_Extract_
☆ ☆ ☆ ☆ ☆ ☆ ☆
The recent European summer witnessed two keel-laying ceremonies for Russian submarines. The first one, held on 30 July 2012 in Severodvinsk, was for the Duke Vladimir (named after the Kievan Rus ruler, 978-1015)
21st Oct 2012
Russia starts new submarines, upgrades Indian Kilos
Vladimir Karnazov Moscow / St Petersburg.
The recent European summer witnessed two keel-laying ceremonies for Russian submarines. The first one, held on 30 July 2012 in Severodvinsk, was for the Duke Vladimir (named after the Kievan Rus ruler, 978-1015) – the first in the series of five Project 955A strategic underwater cruisers, following after three Project 955s already built (the Borey-class). Russia’s president Vladimir Putin led this ceremony. Then on 17 August Russian the navy commander Admiral Victor Chirkov attended a similar ceremony in St. Petersburg for the Old Oskol, a third in the series of six Project 636.3 diesel-electric submarines for the Black Sea Fleet.
☆ ☆ ☆ ☆ ☆ ☆ ☆
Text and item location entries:
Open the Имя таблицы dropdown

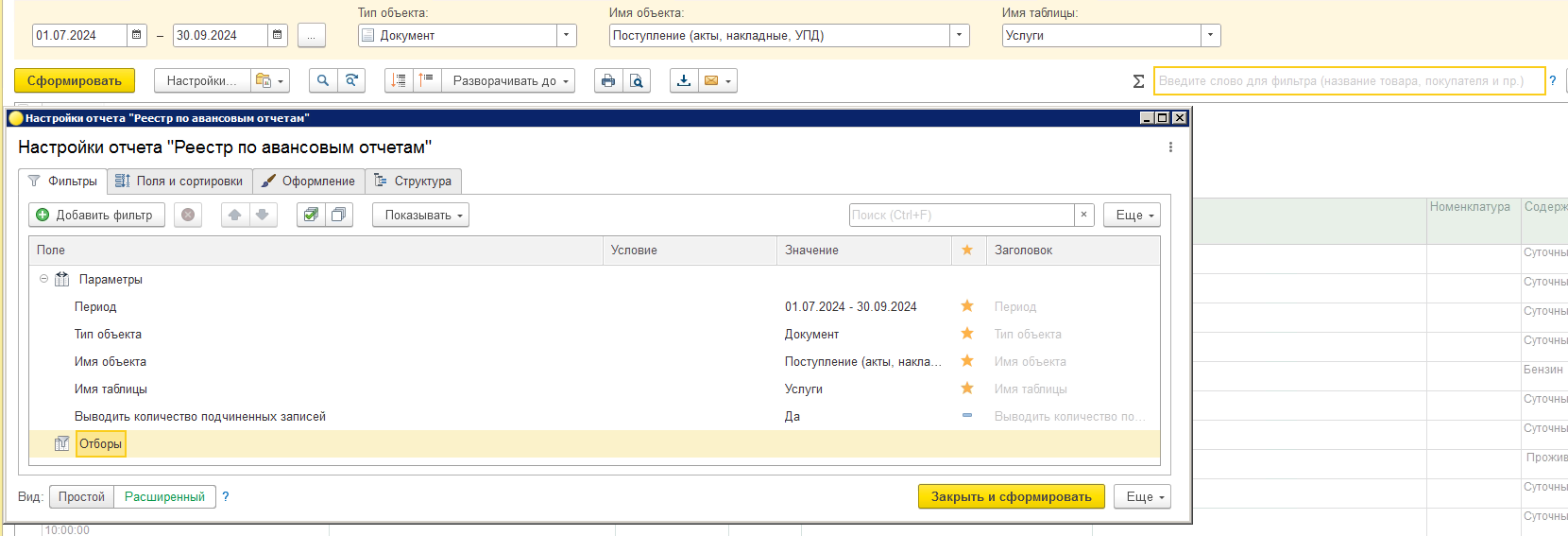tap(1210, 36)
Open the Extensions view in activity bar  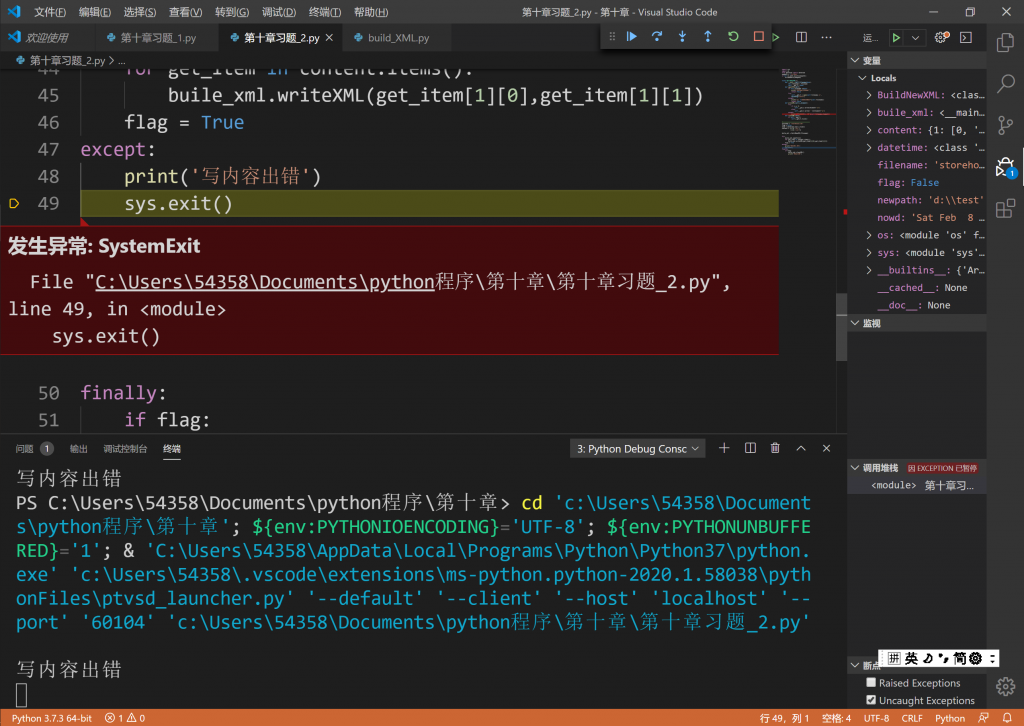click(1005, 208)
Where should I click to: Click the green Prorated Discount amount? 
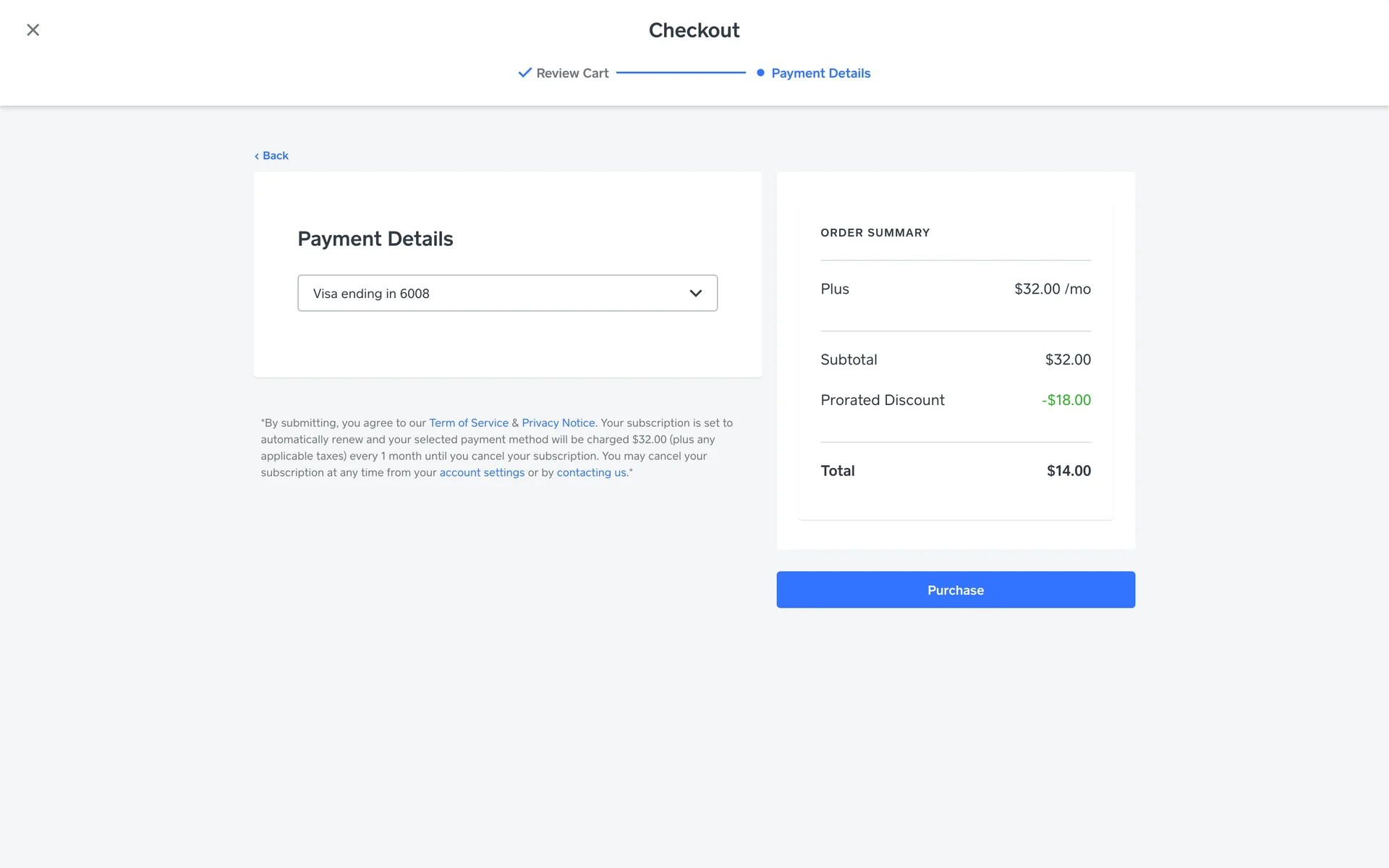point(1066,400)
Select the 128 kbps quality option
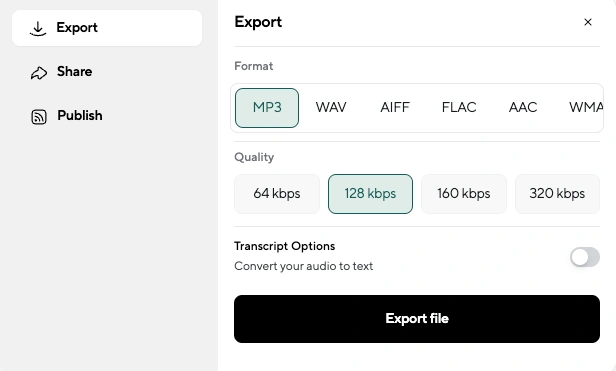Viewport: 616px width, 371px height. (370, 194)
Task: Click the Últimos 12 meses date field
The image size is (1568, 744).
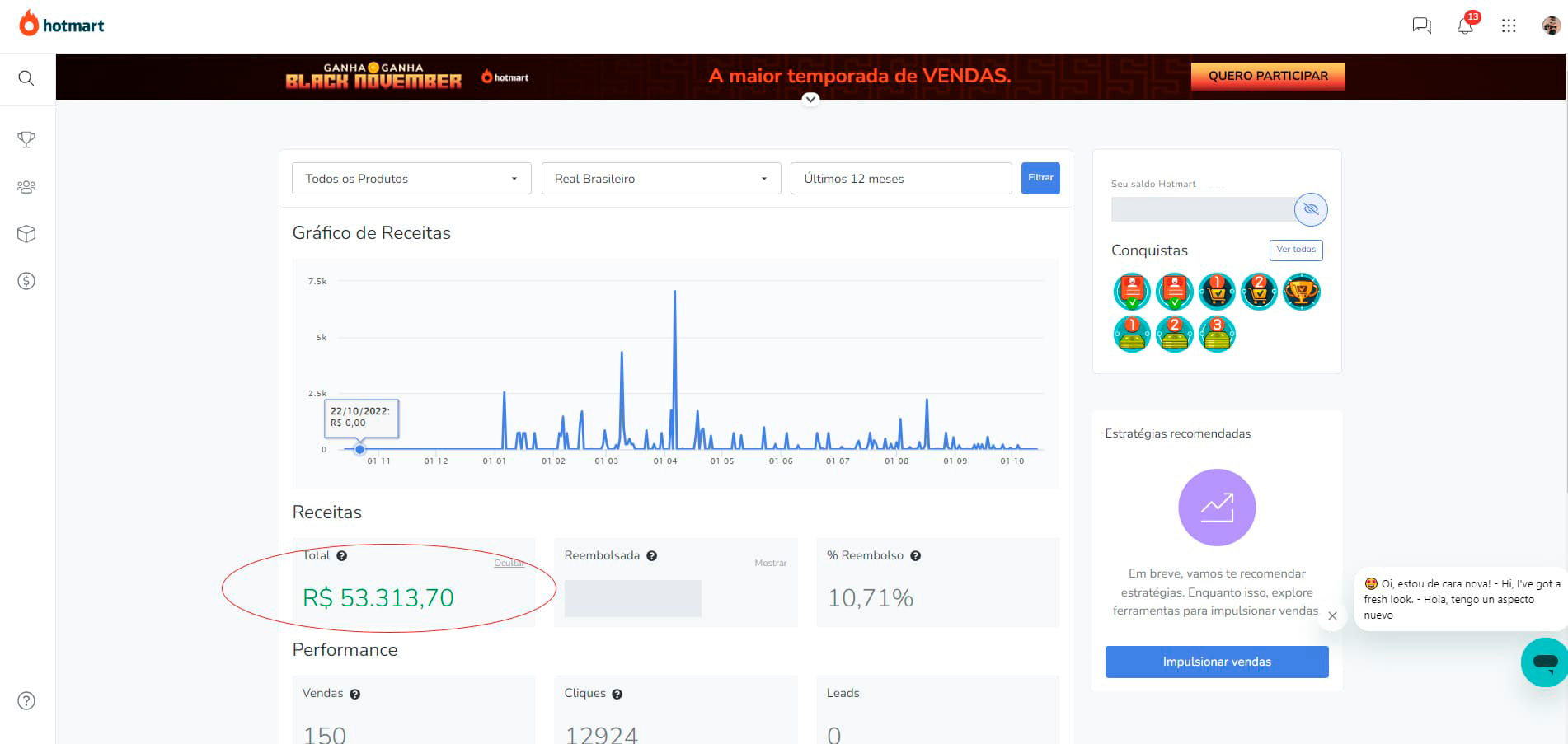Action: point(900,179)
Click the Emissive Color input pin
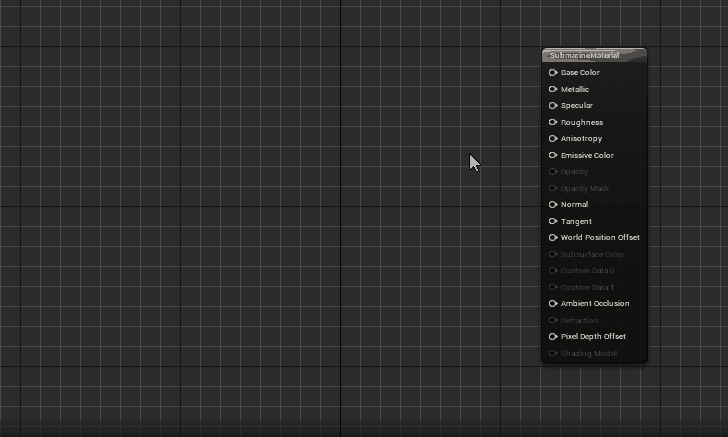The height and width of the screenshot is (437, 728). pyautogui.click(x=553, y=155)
☆ ☆ ☆ ☆ ☆ ☆ ☆
_Written exercise 1_
For each statement, say yes or no according to the submarine article, and quote the words that decide it: (a) The keel-laying for the Duke Vladimir took place in Severodvinsk on 30 July 2012. (b) Vladimir Putin led the ceremony in St. Petersburg. (c) The Old Oskol is intended for the Black Sea Fleet.
_Written exercise 2_
Put this sentence from the submarine article into Spanish: "The recent European summer witnessed two keel-laying ceremonies for Russian submarines."
_Written exercise 3_
Carry the submarine article on from its last sentence.
The items that come after the submarine article were taken from a separate source.

_Task answer 1_
(a) Yes: "held on 30 July 2012 in Severodvinsk, was for the Duke Vladimir"
(b) No: "Admiral Victor Chirkov attended a similar ceremony in St. Petersburg"
(c) Yes: "a third in the series of six Project 636.3 diesel-electric submarines for the Black Sea Fleet"

_Task answer 2_
El reciente verano europeo fue testigo de dos ceremonias de colocación de quilla de submarinos rusos.

_Task answer 3_
In his speech on 30 July, Putin stressed the need to equip newly-constructed ships with modern long range rocketry. “It is exactly weaponry that always determined power and worthiness of combat ships in wartime”, he said. The Russian president announced that Ruble 4.44 trillion (US $150 billion) will be spent on construction of new ships for the Russian navy’s “multipurpose groupings of general use”, adding that one-third of that sum will be provided in the next five years. “By 2020 the navy will take delivery of 51 surface combatant and 16 multipurpose submarines – the latter number not counting the Borey-class strategic cruisers”, he stated. It remains to be seen whether “16” refers to non-nuclear vessels or includes the Project 885 Yasen-class fast-attack submarines.
In turn, Admiral Chirkov said the navy expects between 14 and 20 new non-nuclear submarines. According to the Armament Program 2011-2020, during the next eight years the Russian navy shall receive eight Project 955/A strategic underwater cruisers, eight Project 885 fast-attack submarines, 15 frigates and 35 corvettes. This will boost the share of modern equipment in the navy’s arsenal to 30% in 2016 and further to 70% in 2020, Chirkov said.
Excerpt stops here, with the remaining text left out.